Could you return every record below word for word, leaving out the pictures?
___ SOURCE RECORDS
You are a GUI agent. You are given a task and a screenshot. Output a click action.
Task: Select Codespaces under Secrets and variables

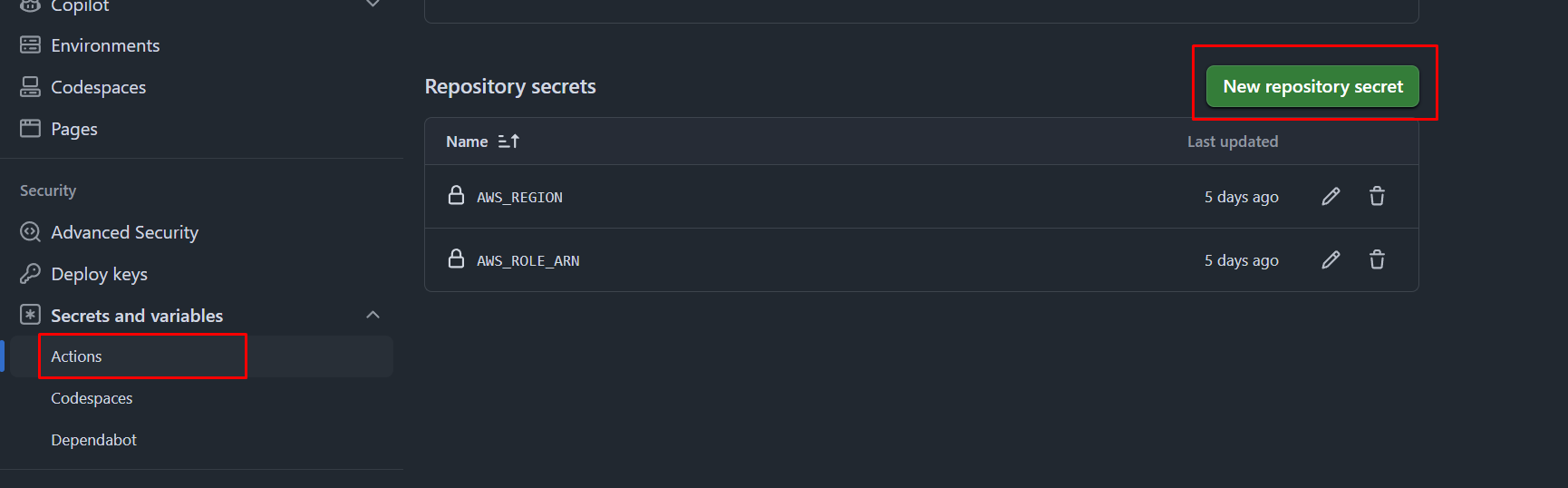[92, 398]
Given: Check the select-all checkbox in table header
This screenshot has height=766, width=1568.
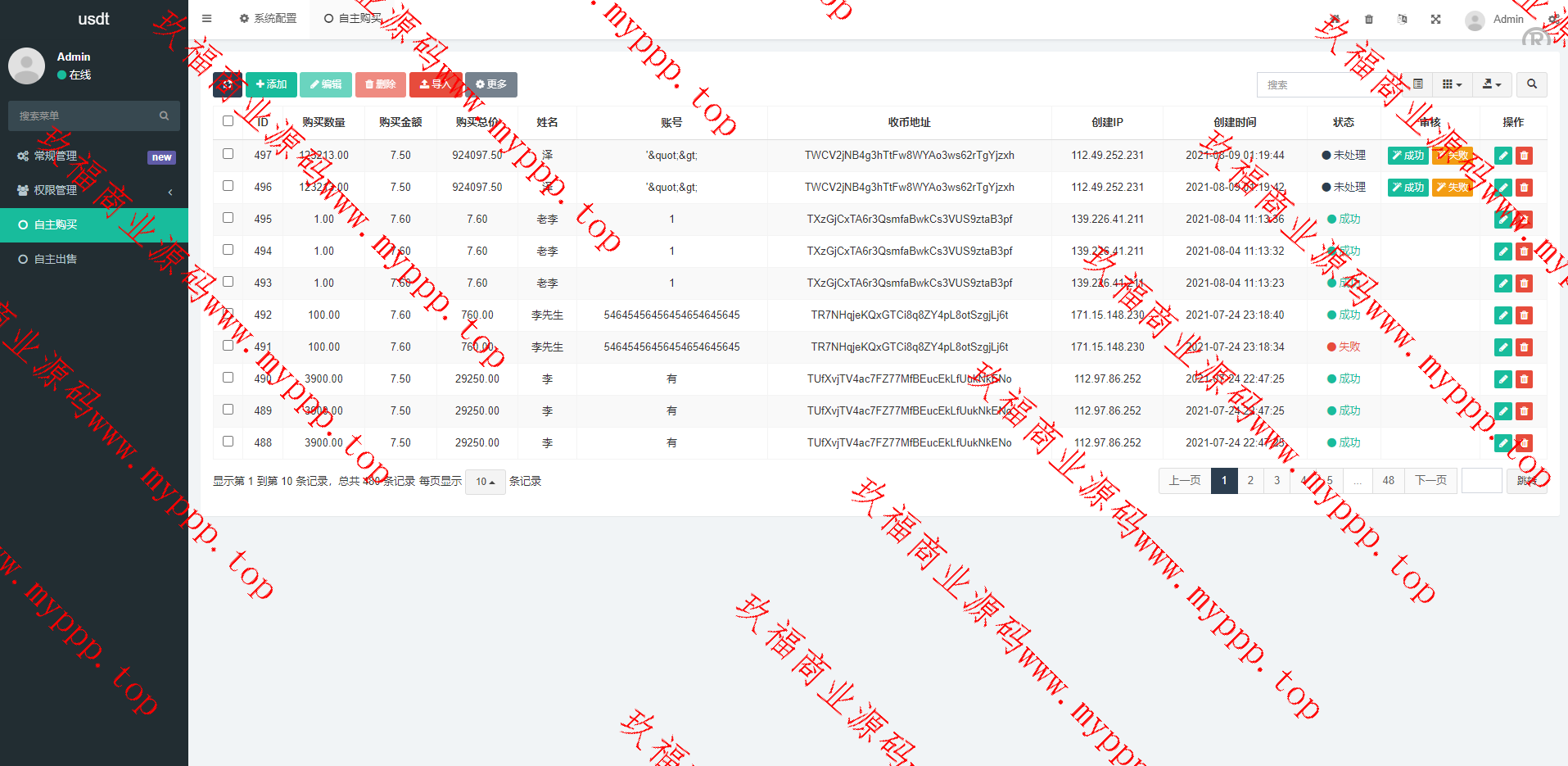Looking at the screenshot, I should point(228,121).
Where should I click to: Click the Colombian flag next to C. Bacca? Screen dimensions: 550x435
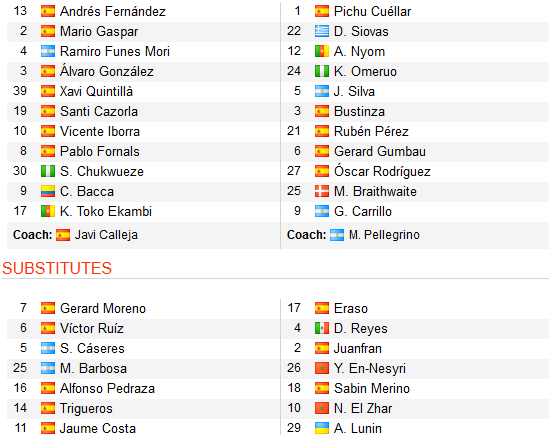pos(48,191)
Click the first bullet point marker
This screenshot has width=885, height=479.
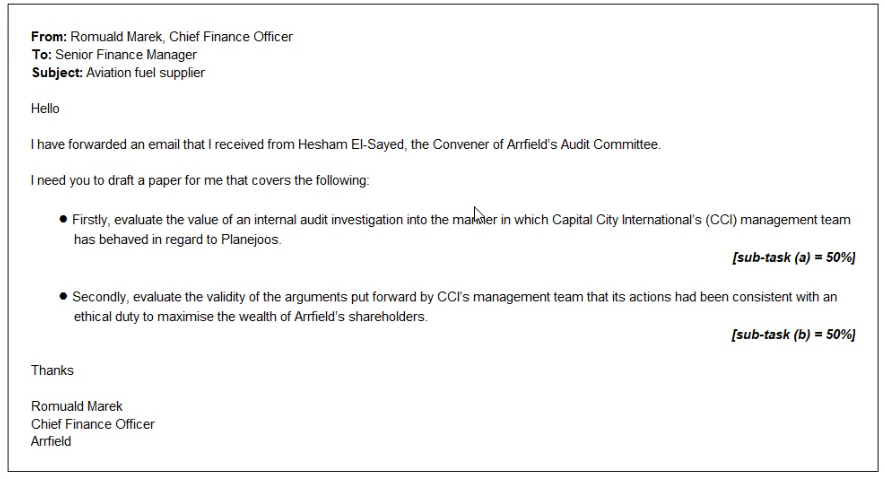[x=64, y=219]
______
• **WRITTEN RESPONSE**
You are a GUI agent. You are given a task and a screenshot. Output a click action.
Task: Select Codespaces under Secrets and variables

[92, 398]
Given: Check the select-all checkbox in table header
This screenshot has height=766, width=1568.
Looking at the screenshot, I should point(228,121).
Where should I click to: Click the Colombian flag next to C. Bacca? Screen dimensions: 550x435
pos(48,191)
Click the first bullet point marker
This screenshot has width=885, height=479.
[x=64, y=219]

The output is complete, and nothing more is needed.